Restate all of the data exactly.

======== Records supplied ========

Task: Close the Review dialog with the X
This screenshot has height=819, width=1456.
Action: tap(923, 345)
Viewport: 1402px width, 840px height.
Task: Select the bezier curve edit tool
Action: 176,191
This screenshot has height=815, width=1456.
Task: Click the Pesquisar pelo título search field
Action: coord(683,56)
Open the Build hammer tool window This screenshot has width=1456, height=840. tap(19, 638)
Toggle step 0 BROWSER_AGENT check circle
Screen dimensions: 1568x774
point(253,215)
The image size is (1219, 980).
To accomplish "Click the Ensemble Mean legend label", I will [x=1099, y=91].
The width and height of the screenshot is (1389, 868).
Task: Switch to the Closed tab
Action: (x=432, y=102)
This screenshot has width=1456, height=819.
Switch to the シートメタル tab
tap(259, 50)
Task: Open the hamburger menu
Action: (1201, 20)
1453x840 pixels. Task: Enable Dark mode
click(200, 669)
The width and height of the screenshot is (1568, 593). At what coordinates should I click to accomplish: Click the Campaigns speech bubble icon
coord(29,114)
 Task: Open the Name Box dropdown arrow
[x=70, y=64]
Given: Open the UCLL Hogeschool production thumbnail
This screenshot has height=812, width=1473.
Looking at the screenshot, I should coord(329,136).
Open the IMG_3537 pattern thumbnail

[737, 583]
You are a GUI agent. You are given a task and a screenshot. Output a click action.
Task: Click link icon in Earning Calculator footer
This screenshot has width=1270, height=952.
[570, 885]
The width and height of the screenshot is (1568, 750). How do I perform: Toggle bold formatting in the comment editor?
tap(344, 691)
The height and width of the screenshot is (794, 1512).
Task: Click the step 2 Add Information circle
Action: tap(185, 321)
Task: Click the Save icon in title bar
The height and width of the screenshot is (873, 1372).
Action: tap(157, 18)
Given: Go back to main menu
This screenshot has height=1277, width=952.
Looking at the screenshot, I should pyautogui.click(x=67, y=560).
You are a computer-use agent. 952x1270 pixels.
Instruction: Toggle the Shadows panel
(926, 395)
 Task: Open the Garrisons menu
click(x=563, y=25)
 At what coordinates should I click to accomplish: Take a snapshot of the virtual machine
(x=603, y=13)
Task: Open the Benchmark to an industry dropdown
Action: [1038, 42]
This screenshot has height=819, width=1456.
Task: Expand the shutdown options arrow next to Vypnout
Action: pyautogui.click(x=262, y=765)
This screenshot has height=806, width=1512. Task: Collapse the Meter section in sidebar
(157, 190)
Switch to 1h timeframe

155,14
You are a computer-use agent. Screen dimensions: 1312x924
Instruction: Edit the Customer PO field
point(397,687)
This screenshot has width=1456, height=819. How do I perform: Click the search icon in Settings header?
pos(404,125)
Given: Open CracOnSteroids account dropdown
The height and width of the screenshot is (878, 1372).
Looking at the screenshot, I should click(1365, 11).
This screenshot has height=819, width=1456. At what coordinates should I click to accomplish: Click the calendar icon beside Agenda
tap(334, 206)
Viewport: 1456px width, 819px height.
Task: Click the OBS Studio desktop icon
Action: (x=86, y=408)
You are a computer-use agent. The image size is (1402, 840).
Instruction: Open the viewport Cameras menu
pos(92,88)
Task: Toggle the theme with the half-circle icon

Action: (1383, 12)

========

● Written answer:
Task: Close the Review dialog with the X
This screenshot has height=819, width=1456.
Action: tap(923, 345)
Viewport: 1402px width, 840px height.
Task: Select the bezier curve edit tool
Action: 176,191
This screenshot has height=815, width=1456.
Task: Click the Pesquisar pelo título search field
Action: coord(683,56)
Open the Build hammer tool window This screenshot has width=1456, height=840. tap(19, 638)
Toggle step 0 BROWSER_AGENT check circle
Screen dimensions: 1568x774
point(253,215)
The image size is (1219, 980).
To accomplish "Click the Ensemble Mean legend label", I will [x=1099, y=91].
The width and height of the screenshot is (1389, 868).
Task: Switch to the Closed tab
Action: (x=432, y=102)
This screenshot has width=1456, height=819.
Switch to the シートメタル tab
tap(259, 50)
Task: Open the hamburger menu
Action: (1201, 20)
1453x840 pixels. Task: Enable Dark mode
click(200, 669)
The width and height of the screenshot is (1568, 593). At what coordinates should I click to accomplish: Click the Campaigns speech bubble icon
coord(29,114)
 Task: Open the Name Box dropdown arrow
[x=70, y=64]
Given: Open the UCLL Hogeschool production thumbnail
This screenshot has height=812, width=1473.
Looking at the screenshot, I should coord(329,136).
Open the IMG_3537 pattern thumbnail

[737, 583]
You are a GUI agent. You are given a task and a screenshot. Output a click action.
Task: Click link icon in Earning Calculator footer
This screenshot has width=1270, height=952.
[570, 885]
The width and height of the screenshot is (1568, 750). How do I perform: Toggle bold formatting in the comment editor?
tap(344, 691)
The height and width of the screenshot is (794, 1512).
Task: Click the step 2 Add Information circle
Action: tap(185, 321)
Task: Click the Save icon in title bar
The height and width of the screenshot is (873, 1372).
Action: tap(157, 18)
Given: Go back to main menu
This screenshot has height=1277, width=952.
Looking at the screenshot, I should pyautogui.click(x=67, y=560).
You are a computer-use agent. 952x1270 pixels.
Instruction: Toggle the Shadows panel
(926, 395)
 Task: Open the Garrisons menu
click(x=563, y=25)
 At what coordinates should I click to accomplish: Take a snapshot of the virtual machine
(x=603, y=13)
Task: Open the Benchmark to an industry dropdown
Action: [1038, 42]
This screenshot has height=819, width=1456.
Task: Expand the shutdown options arrow next to Vypnout
Action: pyautogui.click(x=262, y=765)
This screenshot has height=806, width=1512. Task: Collapse the Meter section in sidebar
(157, 190)
Switch to 1h timeframe

155,14
You are a computer-use agent. Screen dimensions: 1312x924
Instruction: Edit the Customer PO field
point(397,687)
This screenshot has width=1456, height=819. How do I perform: Click the search icon in Settings header?
pos(404,125)
Given: Open CracOnSteroids account dropdown
The height and width of the screenshot is (878, 1372).
Looking at the screenshot, I should click(1365, 11).
This screenshot has height=819, width=1456. At what coordinates should I click to accomplish: Click the calendar icon beside Agenda
tap(334, 206)
Viewport: 1456px width, 819px height.
Task: Click the OBS Studio desktop icon
Action: (x=86, y=408)
You are a computer-use agent. The image size is (1402, 840).
Instruction: Open the viewport Cameras menu
pos(92,88)
Task: Toggle the theme with the half-circle icon

Action: (1383, 12)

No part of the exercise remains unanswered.